Tests on gay asylum seekers break EU law, says court
PSYCHOLOGICAL tests on gay asylum seekers to “prove” their sexuality break EU law, the European Court of Justice ruled yesterday.
Hundreds of homosexuals from Africa, the Middle East and Chechnya have claimed asylum in the EU on the basis of persecution in their home countries. The ruling sets a precedent which should be observed in all 28 EU member states, including Britain.
Judges in Luxembourg said that basing an asylum decision solely on the result of a psychological evaluation broke EU law because it infringed on the human rights of privacy and dignity. The decision concerned an appeal by a Nigerian man against a Hungarian decision to deny him asylum. The claim was rejected after psychological tests did not prove he was gay.
The European Court of Justice (ECJ) clarifies points of EU law for national courts and is the highest court in the bloc.
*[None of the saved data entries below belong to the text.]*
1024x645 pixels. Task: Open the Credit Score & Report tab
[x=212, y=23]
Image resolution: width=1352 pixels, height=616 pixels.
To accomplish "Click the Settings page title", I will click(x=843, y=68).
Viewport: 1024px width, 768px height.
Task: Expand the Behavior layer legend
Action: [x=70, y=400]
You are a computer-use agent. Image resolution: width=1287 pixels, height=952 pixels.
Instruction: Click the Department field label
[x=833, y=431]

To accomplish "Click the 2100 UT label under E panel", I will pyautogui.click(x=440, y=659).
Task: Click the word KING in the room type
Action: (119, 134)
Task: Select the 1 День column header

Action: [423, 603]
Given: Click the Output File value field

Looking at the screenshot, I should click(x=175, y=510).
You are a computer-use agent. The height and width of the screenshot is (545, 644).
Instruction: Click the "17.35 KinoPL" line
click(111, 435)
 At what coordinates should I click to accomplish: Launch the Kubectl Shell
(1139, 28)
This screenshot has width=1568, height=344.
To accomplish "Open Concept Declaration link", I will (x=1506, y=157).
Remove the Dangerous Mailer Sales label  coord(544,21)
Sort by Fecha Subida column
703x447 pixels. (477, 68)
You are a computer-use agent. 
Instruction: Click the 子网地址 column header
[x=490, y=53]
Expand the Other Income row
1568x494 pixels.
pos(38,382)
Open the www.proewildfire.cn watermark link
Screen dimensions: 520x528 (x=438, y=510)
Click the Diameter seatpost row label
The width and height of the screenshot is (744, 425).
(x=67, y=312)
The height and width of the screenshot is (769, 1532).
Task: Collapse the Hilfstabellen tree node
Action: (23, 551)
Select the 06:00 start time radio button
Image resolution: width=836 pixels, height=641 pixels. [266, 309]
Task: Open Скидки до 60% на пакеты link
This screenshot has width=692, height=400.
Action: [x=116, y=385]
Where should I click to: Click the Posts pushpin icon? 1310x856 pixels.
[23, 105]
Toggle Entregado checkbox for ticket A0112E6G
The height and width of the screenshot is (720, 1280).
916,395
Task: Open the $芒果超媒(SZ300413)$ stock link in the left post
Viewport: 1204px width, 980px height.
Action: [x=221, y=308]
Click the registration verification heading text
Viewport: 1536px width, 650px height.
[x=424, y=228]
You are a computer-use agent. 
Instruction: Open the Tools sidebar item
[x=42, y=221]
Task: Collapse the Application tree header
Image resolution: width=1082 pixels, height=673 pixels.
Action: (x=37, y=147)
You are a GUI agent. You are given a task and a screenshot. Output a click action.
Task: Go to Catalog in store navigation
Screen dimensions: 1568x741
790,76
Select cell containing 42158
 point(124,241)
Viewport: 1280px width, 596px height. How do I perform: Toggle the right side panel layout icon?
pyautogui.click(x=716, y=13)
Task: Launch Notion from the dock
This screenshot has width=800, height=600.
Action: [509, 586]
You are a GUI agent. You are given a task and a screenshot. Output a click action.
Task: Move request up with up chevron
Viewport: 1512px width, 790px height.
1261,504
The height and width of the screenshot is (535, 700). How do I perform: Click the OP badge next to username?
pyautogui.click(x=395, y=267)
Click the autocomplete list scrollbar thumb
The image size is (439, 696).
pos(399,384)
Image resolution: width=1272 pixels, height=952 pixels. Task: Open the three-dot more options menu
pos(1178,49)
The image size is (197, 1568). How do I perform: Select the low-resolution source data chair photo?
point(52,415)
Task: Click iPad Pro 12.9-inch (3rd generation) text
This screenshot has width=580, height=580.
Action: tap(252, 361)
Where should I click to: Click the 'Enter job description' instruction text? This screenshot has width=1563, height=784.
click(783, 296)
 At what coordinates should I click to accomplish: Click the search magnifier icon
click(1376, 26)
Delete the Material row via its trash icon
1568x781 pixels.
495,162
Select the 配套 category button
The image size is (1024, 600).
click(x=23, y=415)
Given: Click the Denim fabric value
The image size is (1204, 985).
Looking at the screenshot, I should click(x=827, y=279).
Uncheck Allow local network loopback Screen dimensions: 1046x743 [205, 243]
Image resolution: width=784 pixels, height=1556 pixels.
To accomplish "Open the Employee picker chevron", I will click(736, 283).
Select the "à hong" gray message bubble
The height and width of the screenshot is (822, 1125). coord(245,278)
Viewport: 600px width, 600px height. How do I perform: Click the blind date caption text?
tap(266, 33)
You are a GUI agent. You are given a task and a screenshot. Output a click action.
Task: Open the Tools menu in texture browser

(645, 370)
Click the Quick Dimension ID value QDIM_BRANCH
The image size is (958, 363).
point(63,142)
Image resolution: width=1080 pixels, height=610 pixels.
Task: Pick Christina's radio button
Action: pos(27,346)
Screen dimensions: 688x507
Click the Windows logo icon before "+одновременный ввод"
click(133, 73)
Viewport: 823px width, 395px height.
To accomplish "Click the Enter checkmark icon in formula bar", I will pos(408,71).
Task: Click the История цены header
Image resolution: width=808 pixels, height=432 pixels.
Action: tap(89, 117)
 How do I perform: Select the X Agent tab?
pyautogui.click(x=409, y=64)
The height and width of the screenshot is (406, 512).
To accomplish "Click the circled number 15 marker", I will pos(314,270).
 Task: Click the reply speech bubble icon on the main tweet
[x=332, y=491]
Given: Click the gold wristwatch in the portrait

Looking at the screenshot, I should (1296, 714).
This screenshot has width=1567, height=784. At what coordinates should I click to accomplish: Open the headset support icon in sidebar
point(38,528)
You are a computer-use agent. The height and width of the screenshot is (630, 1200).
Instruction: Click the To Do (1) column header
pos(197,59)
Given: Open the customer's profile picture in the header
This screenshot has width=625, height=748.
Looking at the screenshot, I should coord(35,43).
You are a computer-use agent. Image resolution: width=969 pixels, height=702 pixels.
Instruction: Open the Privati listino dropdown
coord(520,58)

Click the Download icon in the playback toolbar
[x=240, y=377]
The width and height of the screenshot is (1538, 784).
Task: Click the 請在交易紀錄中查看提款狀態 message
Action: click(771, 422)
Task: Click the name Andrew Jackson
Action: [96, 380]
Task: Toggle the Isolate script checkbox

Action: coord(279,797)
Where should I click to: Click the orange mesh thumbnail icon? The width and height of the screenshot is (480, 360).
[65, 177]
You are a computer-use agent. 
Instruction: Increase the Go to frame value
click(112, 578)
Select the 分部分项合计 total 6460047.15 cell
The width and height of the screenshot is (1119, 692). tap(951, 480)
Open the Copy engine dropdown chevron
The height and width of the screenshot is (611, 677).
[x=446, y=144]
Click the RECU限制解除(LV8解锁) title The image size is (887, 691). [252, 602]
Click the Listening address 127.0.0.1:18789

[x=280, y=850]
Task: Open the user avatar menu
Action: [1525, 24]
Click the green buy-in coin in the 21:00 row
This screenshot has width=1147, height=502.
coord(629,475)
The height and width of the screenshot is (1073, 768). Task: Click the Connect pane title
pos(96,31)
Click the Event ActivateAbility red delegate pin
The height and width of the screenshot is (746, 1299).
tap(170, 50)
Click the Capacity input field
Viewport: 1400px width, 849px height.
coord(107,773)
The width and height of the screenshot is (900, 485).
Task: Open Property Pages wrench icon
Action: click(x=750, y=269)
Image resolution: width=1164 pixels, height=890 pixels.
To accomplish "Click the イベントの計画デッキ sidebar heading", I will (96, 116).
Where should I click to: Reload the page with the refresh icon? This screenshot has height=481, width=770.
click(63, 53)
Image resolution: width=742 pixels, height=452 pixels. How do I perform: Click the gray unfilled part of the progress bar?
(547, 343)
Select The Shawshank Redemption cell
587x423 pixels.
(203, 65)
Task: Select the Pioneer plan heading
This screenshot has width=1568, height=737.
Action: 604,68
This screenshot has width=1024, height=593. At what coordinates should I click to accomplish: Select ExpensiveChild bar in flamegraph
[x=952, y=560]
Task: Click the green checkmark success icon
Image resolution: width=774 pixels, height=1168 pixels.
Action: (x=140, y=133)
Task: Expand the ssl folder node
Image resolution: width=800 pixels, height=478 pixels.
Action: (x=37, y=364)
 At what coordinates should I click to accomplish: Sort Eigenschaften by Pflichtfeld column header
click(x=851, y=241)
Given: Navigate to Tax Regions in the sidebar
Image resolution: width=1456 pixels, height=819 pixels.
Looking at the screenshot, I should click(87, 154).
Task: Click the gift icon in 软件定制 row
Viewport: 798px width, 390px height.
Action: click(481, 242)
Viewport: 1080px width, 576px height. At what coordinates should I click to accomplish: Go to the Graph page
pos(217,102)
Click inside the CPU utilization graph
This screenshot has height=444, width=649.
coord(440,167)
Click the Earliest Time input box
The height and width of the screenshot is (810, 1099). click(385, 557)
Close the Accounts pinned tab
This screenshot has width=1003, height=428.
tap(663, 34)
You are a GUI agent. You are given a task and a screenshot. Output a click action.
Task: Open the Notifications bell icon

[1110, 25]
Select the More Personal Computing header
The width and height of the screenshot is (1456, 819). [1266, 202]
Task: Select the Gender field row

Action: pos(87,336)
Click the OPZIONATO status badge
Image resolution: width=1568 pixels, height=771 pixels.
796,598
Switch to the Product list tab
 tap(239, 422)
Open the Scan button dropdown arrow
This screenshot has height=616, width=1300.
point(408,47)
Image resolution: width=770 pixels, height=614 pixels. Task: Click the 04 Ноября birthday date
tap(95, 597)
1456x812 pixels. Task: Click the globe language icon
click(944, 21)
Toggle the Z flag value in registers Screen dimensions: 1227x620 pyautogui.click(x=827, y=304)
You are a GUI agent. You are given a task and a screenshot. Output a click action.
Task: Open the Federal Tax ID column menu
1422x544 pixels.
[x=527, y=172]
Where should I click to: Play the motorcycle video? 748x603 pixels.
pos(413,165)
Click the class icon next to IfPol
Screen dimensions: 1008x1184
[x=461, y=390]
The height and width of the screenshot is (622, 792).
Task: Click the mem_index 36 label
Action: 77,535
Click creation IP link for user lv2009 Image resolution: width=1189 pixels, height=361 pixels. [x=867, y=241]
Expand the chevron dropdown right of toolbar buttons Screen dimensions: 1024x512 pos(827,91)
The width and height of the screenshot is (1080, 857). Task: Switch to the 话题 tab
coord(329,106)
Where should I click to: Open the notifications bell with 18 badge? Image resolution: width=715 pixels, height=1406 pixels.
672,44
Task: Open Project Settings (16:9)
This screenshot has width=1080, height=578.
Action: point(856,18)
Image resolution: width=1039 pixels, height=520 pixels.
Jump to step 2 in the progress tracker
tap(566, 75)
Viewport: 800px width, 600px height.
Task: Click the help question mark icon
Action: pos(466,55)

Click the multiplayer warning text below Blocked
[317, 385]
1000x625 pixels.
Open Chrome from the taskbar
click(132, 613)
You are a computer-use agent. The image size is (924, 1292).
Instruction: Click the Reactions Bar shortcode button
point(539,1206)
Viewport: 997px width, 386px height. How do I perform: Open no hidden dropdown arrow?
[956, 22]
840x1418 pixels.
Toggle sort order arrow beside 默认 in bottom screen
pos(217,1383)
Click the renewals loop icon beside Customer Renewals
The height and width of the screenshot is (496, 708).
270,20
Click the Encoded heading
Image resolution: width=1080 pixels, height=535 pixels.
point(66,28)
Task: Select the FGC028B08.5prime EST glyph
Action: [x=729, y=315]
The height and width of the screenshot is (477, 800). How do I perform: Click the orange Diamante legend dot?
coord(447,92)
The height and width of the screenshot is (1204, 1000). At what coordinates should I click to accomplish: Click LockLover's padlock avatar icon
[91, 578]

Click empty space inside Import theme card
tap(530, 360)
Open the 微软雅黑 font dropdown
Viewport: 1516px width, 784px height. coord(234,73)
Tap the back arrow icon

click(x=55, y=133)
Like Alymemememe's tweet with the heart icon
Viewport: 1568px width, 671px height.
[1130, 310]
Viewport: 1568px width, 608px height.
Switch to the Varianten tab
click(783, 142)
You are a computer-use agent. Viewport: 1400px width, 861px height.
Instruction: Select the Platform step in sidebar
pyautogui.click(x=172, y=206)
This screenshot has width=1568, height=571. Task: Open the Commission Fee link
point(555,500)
The case will now be dealt with by the Hungarian court, which must take the EU judges’ decision into account.
In 2014 EU judges made a similar ruling about a case in the Netherlands. Last year, the Home Office released data that showed that, over a two-year period, more than two-thirds of the 3,535 asylum seeker applications involved sexuality.
The Home Office was criticised in 2017 after it brought in new rules that would send gay Afghans back to Afghanistan, where homosexuality is illegal and “wholly taboo”.
Home Office guidelines say that claimants should “establish to a reasonable degree of likelihood” their sexuality, and that a person’s declared sexuality should be taken as a “starting point” in a case.